Along with four other Pledis Boys, Aron debuted in the boy band NU'EST in 2012 as a sub-vocalist. From April 8, 2013, to April 19, 2015, he hosted Arirang Radio's Music Access radio program. In 2014, he was featured as a guest artist on the song "Got it Figured Out" by Chad Future. From August 14, 2015, to April 24, 2016, he hosted his own radio show, Aron's Hangout, on SBS PopAsia.

From 2017 to 2018, Aron promoted with the other NU'EST members as the sub-group NU'EST W in the absence of Minhyun, who was exclusively promoting with Wanna One at the time. During the group's activity, he wrote the lyrics for his solo songs, "Good Love" and "Wi-Fi." He was also featured as a guest artist on the song "Loop" by Raina.

From 2020 to 2021, Aron hosted the radio show "To.Night" on Naver NOW with bandmate Ren.

It was announced on February 28, 2022, that NU'EST's exclusive contract with Pledis Entertainment will expire on March 14, 2022, and that Aron (alongside members JR and Ren) will leave the agency, therefore concluding their 10-year career as a group.

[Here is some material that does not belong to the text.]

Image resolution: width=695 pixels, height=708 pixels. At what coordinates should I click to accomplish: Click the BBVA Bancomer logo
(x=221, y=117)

2022-present: solo activities 
On March 21, 2022, Aron announced he was hosting a podcast titled Korean Cowboys with South Korean television personality Joel Lane.

In May 2022, Aron was introduced as a host for the second season of Real Korea 5, a lifestyle channel. Within the same month, Aron held his first solo fan meeting at the Yonsei University's Centennial Memorial Hall to celebrate his 30th birthday with the fans.

In July 2022, Aron became a co-host of the Arirang TV talk show After School Club.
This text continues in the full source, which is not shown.